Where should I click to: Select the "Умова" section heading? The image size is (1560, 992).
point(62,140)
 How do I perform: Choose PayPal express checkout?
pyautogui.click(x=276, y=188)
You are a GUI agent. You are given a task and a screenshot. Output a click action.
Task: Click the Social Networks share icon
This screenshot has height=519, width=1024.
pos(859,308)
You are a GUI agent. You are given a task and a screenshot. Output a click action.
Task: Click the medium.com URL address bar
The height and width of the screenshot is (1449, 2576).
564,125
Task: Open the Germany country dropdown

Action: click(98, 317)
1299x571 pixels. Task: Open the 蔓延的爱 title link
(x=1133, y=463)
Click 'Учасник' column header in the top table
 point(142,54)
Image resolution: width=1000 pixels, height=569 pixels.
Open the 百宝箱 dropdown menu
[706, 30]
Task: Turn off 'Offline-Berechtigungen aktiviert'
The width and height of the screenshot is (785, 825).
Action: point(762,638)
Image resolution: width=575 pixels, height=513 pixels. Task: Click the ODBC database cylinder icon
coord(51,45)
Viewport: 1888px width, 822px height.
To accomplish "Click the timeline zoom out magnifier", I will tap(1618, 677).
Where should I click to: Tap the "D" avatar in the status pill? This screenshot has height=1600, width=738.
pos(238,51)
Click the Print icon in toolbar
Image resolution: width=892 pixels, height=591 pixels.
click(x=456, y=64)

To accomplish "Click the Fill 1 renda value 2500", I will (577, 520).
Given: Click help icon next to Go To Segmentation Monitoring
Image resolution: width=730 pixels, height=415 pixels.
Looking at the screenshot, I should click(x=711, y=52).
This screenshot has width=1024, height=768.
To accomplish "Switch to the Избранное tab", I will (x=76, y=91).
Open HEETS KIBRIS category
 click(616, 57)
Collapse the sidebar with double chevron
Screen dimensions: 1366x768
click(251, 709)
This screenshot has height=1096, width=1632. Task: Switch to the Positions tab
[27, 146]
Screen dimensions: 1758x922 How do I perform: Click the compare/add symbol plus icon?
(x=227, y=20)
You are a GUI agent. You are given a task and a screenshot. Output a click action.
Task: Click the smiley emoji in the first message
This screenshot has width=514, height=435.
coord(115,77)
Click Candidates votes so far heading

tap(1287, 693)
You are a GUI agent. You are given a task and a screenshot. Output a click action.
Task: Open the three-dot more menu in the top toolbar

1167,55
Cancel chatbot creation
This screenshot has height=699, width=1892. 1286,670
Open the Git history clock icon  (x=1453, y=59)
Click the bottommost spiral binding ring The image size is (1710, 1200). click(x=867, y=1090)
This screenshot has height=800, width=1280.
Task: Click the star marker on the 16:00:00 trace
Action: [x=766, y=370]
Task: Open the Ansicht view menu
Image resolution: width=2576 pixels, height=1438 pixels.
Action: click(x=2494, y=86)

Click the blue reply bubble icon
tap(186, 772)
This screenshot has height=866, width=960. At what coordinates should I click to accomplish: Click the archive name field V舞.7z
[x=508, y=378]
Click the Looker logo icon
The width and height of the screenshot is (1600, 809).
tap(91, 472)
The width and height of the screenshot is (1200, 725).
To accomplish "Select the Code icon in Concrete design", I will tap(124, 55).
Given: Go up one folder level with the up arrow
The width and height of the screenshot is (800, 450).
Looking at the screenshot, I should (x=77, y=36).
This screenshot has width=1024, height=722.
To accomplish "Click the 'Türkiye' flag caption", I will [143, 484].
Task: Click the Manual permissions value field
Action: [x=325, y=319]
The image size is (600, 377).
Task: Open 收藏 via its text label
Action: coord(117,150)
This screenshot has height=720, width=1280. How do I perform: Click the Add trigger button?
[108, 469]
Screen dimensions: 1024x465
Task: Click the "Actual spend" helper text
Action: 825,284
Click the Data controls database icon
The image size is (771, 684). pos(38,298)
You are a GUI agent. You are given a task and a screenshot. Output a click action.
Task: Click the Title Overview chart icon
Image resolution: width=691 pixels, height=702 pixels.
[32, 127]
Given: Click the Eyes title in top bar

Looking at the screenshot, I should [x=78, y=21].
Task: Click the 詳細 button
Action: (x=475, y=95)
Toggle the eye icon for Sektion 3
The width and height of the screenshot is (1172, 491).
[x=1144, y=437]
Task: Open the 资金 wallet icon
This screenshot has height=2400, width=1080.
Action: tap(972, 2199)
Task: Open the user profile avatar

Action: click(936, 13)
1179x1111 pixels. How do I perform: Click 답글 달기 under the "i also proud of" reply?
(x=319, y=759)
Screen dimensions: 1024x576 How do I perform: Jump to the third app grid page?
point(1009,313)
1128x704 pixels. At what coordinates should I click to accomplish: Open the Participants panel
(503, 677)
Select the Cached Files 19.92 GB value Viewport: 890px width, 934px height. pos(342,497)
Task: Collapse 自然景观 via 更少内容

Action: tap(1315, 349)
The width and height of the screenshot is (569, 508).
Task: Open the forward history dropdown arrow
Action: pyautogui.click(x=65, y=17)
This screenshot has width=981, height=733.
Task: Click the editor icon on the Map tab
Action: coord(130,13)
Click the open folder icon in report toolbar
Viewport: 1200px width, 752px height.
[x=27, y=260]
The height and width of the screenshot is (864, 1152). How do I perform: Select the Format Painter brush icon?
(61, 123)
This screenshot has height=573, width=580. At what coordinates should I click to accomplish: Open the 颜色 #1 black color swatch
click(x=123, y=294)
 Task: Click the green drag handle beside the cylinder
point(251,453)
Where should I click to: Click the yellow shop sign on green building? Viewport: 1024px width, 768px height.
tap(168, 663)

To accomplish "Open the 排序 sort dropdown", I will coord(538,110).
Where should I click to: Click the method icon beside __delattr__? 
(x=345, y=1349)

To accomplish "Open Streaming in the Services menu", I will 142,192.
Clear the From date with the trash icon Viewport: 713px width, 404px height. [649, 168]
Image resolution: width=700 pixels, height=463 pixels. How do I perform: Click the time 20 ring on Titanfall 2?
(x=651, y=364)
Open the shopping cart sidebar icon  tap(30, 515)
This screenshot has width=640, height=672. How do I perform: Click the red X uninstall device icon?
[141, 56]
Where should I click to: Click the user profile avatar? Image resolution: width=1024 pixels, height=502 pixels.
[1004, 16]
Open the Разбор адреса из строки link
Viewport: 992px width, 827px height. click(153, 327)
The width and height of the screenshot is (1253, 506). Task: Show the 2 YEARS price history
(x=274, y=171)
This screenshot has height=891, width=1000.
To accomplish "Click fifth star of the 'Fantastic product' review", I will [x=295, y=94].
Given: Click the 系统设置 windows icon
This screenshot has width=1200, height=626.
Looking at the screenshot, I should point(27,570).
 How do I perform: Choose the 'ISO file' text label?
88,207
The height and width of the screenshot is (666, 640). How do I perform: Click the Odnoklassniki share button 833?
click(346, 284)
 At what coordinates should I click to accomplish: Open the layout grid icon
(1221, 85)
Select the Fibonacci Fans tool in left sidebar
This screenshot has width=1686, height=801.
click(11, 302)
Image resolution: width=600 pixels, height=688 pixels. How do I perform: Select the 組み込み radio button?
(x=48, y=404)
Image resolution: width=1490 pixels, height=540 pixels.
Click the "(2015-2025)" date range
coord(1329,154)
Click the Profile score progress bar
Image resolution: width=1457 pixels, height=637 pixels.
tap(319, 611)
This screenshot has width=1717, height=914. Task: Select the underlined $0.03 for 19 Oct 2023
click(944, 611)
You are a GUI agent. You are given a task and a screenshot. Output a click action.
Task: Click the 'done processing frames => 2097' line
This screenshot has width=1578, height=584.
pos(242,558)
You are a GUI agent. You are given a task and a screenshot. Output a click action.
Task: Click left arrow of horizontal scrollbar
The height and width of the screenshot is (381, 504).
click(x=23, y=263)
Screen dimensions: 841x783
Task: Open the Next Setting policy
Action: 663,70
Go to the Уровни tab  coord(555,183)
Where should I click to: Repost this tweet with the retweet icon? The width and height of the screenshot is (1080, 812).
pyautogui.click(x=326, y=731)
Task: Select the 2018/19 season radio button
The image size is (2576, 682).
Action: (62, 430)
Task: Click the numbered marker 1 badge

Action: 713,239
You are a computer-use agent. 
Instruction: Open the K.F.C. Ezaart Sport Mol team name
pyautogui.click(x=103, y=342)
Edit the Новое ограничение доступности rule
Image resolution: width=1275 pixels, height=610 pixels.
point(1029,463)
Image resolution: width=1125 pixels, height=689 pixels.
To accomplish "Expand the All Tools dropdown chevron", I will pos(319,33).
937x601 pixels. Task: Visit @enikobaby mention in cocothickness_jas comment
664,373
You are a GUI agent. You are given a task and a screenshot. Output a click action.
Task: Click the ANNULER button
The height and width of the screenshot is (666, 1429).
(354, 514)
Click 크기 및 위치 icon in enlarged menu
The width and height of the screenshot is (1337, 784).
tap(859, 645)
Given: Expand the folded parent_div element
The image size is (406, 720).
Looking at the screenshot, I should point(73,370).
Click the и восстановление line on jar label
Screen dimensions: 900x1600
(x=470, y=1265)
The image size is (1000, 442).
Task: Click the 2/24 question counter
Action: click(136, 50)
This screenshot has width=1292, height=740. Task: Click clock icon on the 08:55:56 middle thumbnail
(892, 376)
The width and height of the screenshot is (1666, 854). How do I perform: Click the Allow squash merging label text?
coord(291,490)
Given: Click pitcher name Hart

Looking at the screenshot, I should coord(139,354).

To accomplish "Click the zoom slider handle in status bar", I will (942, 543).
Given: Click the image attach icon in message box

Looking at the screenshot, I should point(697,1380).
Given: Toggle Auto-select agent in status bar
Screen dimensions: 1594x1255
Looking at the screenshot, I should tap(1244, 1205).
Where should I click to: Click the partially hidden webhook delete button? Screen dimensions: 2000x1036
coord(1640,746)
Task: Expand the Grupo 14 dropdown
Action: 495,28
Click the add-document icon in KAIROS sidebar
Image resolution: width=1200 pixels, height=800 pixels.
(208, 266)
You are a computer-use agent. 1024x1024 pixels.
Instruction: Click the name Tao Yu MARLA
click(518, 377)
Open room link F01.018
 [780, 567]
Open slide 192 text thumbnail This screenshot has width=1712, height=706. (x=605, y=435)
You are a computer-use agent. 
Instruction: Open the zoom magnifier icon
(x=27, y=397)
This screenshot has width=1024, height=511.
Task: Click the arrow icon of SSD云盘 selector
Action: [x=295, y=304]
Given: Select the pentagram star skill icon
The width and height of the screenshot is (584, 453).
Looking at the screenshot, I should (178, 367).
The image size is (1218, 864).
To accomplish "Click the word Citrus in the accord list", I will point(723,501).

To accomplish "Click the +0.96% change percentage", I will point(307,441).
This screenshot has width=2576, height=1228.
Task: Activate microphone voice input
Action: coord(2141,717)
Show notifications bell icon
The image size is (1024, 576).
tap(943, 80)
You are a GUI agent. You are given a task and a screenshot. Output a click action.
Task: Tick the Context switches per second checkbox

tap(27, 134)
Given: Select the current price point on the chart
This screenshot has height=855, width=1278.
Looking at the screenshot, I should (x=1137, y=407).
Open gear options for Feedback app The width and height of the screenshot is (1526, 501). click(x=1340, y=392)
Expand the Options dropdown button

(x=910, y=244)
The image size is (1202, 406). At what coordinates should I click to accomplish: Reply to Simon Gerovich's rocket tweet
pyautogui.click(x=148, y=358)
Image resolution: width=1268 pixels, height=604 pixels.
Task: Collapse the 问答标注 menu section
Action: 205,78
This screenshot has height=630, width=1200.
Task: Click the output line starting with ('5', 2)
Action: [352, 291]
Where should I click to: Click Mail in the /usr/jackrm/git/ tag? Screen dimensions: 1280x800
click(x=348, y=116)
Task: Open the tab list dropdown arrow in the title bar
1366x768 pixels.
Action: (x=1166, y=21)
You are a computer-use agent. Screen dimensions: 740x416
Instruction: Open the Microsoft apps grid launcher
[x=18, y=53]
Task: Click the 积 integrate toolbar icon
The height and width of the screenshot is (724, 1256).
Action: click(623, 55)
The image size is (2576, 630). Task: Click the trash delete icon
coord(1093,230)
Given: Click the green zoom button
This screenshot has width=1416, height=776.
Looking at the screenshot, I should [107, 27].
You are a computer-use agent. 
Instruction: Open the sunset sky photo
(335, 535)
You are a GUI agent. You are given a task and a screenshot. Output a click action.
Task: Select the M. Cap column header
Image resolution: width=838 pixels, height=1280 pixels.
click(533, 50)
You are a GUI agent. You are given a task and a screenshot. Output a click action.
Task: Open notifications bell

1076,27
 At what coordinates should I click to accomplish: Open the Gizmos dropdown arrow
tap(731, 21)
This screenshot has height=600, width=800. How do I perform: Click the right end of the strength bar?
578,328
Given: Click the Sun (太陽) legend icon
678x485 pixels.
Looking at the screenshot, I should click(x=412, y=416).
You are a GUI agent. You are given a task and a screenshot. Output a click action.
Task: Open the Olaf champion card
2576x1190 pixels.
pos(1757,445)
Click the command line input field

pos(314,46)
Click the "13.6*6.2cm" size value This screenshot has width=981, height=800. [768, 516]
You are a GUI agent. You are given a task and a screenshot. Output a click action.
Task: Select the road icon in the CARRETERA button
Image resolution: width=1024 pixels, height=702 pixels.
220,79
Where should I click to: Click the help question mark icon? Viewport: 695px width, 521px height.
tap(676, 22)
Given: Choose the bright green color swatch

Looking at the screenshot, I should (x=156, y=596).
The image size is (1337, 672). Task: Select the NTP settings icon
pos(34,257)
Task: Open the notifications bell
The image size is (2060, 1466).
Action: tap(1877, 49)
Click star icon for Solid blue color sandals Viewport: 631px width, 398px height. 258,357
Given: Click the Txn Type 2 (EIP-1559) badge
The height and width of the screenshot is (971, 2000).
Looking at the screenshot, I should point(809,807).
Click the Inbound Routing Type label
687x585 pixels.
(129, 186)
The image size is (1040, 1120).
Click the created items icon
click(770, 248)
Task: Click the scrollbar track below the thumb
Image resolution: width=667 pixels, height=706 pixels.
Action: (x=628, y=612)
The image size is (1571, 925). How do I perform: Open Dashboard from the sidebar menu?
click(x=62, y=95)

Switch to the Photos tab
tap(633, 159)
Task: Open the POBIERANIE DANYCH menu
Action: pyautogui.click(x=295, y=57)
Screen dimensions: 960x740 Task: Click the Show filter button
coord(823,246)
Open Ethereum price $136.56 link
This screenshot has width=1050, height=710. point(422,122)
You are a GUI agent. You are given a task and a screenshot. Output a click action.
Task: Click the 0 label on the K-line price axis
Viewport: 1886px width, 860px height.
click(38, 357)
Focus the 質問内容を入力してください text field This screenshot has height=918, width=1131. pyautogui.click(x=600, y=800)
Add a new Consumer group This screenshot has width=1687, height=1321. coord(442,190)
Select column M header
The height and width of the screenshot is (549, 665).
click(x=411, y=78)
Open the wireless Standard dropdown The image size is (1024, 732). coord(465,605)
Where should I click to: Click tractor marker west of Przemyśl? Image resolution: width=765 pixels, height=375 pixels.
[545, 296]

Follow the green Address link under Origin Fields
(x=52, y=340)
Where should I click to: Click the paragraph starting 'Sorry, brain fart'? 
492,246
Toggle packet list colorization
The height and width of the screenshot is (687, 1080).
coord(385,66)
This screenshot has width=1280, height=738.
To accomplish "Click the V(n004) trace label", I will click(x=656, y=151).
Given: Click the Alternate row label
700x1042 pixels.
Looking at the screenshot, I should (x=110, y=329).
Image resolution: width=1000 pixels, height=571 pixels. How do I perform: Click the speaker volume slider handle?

■ **Your task**
Would you print exactly and only the lines of the material above that run from the line with "Open Ethereum price $136.56 link" through the line with "Open the wireless", both included?

■ **Solved problem**
Open Ethereum price $136.56 link
This screenshot has width=1050, height=710. point(422,122)
You are a GUI agent. You are given a task and a screenshot. Output a click action.
Task: Click the 0 label on the K-line price axis
Viewport: 1886px width, 860px height.
click(38, 357)
Focus the 質問内容を入力してください text field This screenshot has height=918, width=1131. pyautogui.click(x=600, y=800)
Add a new Consumer group This screenshot has width=1687, height=1321. coord(442,190)
Select column M header
The height and width of the screenshot is (549, 665).
click(x=411, y=78)
Open the wireless Standard dropdown The image size is (1024, 732). coord(465,605)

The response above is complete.